> [Required work]
Please duplicate the Battle of Shabeelow text between "Casualties and losses" and "injuries or fatalities.", inclusive.

- Battle of Shabeelow: Part of Somali civil war (2009–present)
| Date | 3–5 September 2020 |
| Location | Shabeelow, Galmudug, Somalia |
| Result | Shabeelow residents' victory al-Shabaab expelled from the town; |

Belligerents
- al-Shabaab: Shabeelow residents Galmudug State Forces

Casualties and losses
- 16+ killed: 14+ killed, 6 injured

= Battle of Shabeelow =

2020 attack in Galmudug, Somalia

On 3 and 5 September 2020, al-Shabaab militants attacked the village of Shabeelow in Galmudug, Somalia, sparking clashes with villagers who took up arms in self-defense.

== Background ==
For years, the jihadist militant group al-Shabaab has launched incursions into the village of Shabeelow, pressuring residents to wage jihad against the Somali government and turn over their livestock to al-Shabaab. In response to the constant attacks, residents of Shabeelow had taken up arms to fight against the jihadists. In March 2020, al-Shabaab ordered residents of the village to provide children to fight for the group. Tensions had reportedly risen between the two groups in the days prior to the battle, but these confrontations had no injuries or fatalities.

== Battle ==
Clashes broke out between villagers and al-Shabaab on September 3 after the latter attempted to force villagers to hand over their livestock. When the villagers refused, al-Shabaab placed landmines in and around the village. Villagers who had taken up arms along with nearby freelance militiamen fought back against the jihadists, sparking the clashes. The fighting had a brief lull on September 4 before flaring up later that night and into September 5. The clashes on September 5 lasted for five hours, and left sixteen jihadists and fourteen villagers and militiamen dead. At least six militiamen and villagers were injured as well, and subsequently transported to hospitals in Galkayo.

By September 5, the Somali military's 21st and 15th Battalions headed to Shabeelow to evacuate the injured and dispel al-Shabaab. al-Shabaab claimed that nine Galmudug State Forces militiamen had been killed.

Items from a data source
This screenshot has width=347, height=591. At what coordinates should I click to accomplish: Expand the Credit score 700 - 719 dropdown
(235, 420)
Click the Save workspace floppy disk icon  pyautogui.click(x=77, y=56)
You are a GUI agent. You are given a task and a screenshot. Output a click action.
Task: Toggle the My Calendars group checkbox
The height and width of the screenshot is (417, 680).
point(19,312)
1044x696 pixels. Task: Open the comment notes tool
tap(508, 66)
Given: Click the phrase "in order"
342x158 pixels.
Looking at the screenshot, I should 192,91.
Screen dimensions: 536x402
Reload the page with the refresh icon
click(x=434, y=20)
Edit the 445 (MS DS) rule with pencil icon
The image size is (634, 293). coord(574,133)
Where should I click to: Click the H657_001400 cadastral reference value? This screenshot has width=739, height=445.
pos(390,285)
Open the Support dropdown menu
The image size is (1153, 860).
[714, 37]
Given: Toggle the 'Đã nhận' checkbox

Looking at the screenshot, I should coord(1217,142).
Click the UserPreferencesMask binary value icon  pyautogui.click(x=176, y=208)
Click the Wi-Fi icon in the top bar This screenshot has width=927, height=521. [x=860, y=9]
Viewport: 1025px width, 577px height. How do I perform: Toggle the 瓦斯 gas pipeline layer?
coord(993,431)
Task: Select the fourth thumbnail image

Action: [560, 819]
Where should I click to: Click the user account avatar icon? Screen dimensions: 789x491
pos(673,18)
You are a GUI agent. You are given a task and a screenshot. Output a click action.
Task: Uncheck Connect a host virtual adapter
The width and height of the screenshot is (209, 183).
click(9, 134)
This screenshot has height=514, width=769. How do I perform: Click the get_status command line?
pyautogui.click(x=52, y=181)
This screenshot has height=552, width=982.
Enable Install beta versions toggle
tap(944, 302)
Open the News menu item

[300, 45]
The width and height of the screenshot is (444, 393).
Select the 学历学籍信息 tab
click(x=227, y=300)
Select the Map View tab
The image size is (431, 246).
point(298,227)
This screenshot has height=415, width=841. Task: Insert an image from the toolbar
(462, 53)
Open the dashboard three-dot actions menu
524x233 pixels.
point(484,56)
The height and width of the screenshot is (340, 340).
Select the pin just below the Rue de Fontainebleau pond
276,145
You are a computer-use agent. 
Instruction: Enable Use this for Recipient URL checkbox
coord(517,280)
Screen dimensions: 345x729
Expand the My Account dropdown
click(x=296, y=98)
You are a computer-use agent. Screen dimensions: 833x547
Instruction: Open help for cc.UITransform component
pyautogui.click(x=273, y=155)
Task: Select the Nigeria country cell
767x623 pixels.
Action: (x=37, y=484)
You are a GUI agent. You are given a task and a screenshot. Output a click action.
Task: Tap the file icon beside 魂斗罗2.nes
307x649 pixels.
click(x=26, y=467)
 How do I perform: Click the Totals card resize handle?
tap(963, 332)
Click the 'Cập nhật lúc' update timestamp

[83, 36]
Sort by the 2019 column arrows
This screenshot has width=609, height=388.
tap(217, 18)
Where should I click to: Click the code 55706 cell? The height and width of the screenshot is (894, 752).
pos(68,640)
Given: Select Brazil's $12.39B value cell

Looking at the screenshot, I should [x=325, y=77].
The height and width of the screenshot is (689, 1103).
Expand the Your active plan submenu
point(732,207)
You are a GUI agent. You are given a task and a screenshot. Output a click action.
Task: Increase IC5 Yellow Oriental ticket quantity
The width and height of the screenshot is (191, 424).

> [Response]
Casualties and losses
- 16+ killed: 14+ killed, 6 injured

= Battle of Shabeelow =

2020 attack in Galmudug, Somalia

On 3 and 5 September 2020, al-Shabaab militants attacked the village of Shabeelow in Galmudug, Somalia, sparking clashes with villagers who took up arms in self-defense.

== Background ==
For years, the jihadist militant group al-Shabaab has launched incursions into the village of Shabeelow, pressuring residents to wage jihad against the Somali government and turn over their livestock to al-Shabaab. In response to the constant attacks, residents of Shabeelow had taken up arms to fight against the jihadists. In March 2020, al-Shabaab ordered residents of the village to provide children to fight for the group. Tensions had reportedly risen between the two groups in the days prior to the battle, but these confrontations had no injuries or fatalities.